Come è cambiato in questi anni il lavoro del genetista?
Si lavora sul DNA antico e occorrono quindi i paleontologi che hanno recuperato i fossili, occorrono gli archeologi che hanno studiato gli oggetti trovati insieme a questi fossili, occorrono quelli che fanno il lavoro di laboratorio e occorrono anche quelli che me che alla fine fanno i conti, cioè fanno le analisi molto complicate che permettono di collocare le scoperte nel loro contesto. Si tratta di grandi progetti internazionali. Vorrei anche ricordare il ruolo fondamentale che ha avuto Luca Cavalli-Sforza, il genetista scomparso pochi giorni fa, nel mettere in moto un meccanismo, attraverso il suo progetto Human Genome Diversity Project, e mettere insieme dei dati iniziali a cui tutti quanti hanno attinto e da cui tutti quanti sono partiti per questi studi.

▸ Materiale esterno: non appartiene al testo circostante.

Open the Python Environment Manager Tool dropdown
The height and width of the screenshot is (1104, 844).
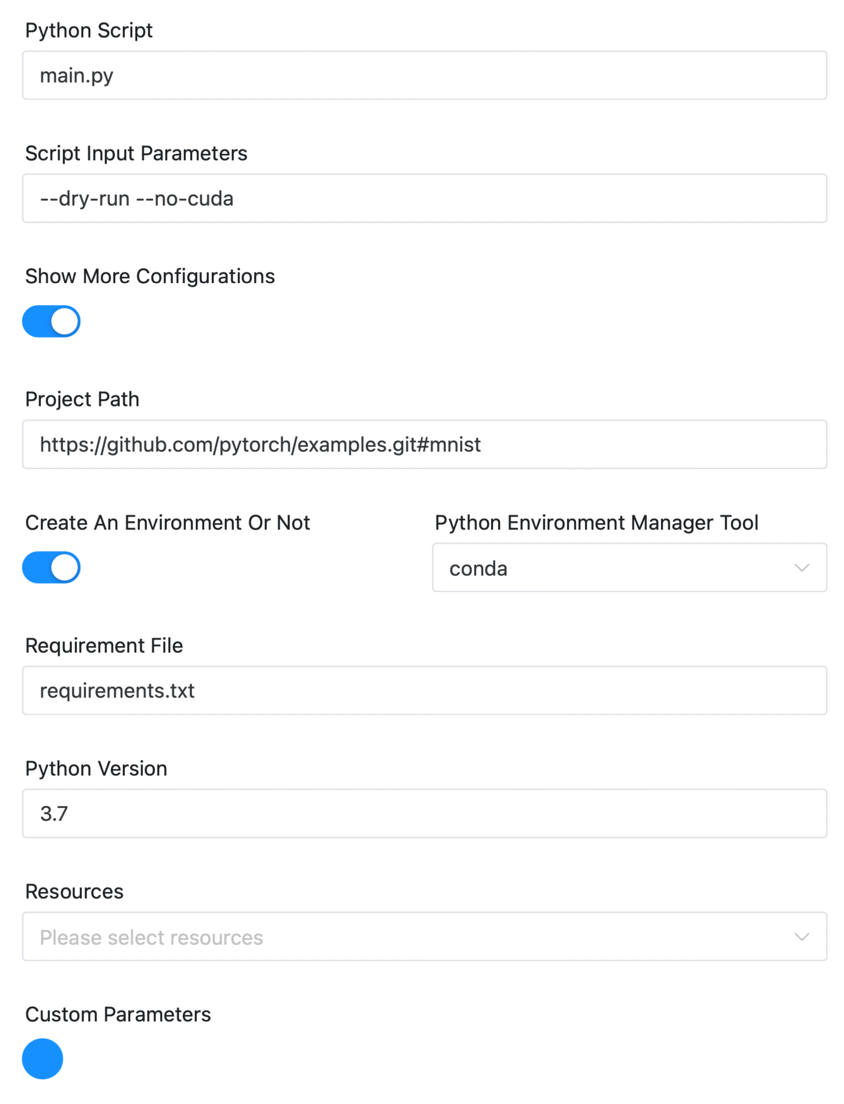pyautogui.click(x=628, y=568)
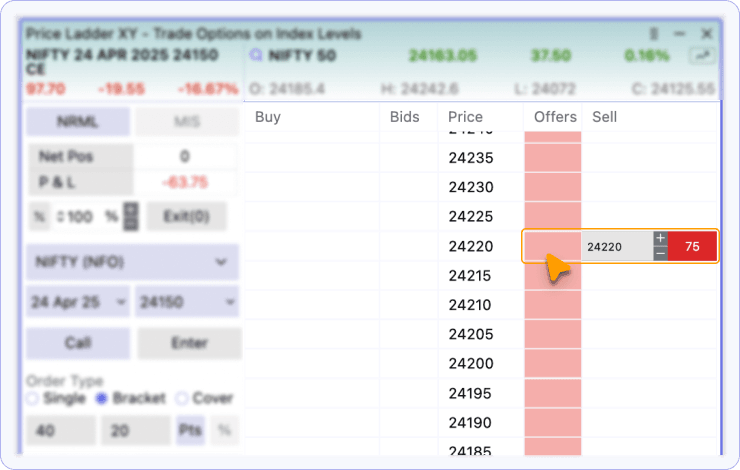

Non esistono le razze, ma esiste il razzismo?
Il tema del razzismo e della razza biologica sono abbastanza separati, a parte il fatto che hanno la stessa etimologia. Parlare di razze biologiche significa parlare di come siamo fatti, parlare delle nostre differenze. Io sono fermamente convinto che le nostre differenze non ci permettano di classificarci in gruppi biologici distinti, come si può invece fare con gli scimpanzé. Noi siamo fatti più come i tonni, che sono degli animali molto nobili che girano per tutti i mari e se uno ne pesca uno nell’Oceano Atlantico non può dire se è un tonno indigeno o se viene da un altro mare. E noi ci muoviamo quanto i tonni, forse un po’ meno. Questo è un ragionamento sulle nostre caratteristiche biologiche, sul nostro DNA. Il razzismo nasce quando a queste o ad altre differenze immaginarie vengono attribuiti dei diritti diversi. È vero che spiegare che le razze biologiche non esistono può servire a combattere uno degli argomenti retorici del razzismo, ma non c’è bisogno delle razze per essere razzisti. Se io ti dico che questa cosa non la puoi fare perchè sei negro, oppure perchè sei immigrato o perchè sei musulmano, sono tre affermazioni di cui solo la prima è strettamente razzista eppure vogliono dire la stessa cosa, cioè che le persone non hanno tutte gli stessi diritti. Io temo che il contributo che noi possiamo dare come genetisti sia lo stesso contribuito degli altri cittadini, cioè di dire che non ce ne frega niente di come siamo fatti, però tutte le persone che arrivano sul territorio italiano, ad esempio a bordo di una nave italiana, hanno i diritti di tutti i cittadini. È l’articolo 3 della Costituzione.